▶ [Work instructions]
Output the material that opens with the line containing "The height and" and closes with the line containing "Action: click(640, 664)", both included, reproducing each line exactly.

▶ [Available records]
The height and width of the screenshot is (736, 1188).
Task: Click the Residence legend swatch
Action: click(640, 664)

* * *

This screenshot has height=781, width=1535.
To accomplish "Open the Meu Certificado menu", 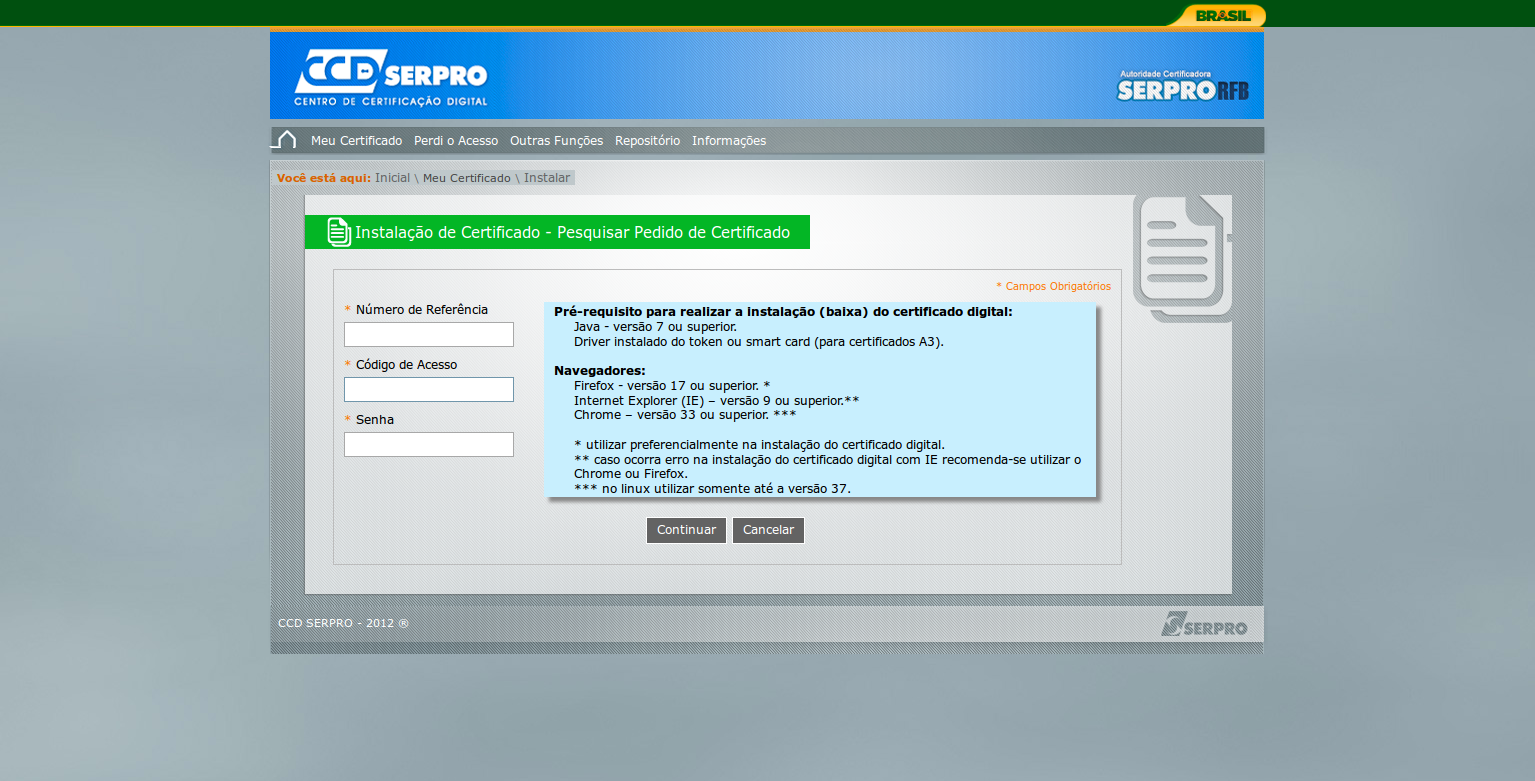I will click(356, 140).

▶ [Worked solution]
The height and width of the screenshot is (736, 1188).
Task: Click the Residence legend swatch
Action: click(640, 664)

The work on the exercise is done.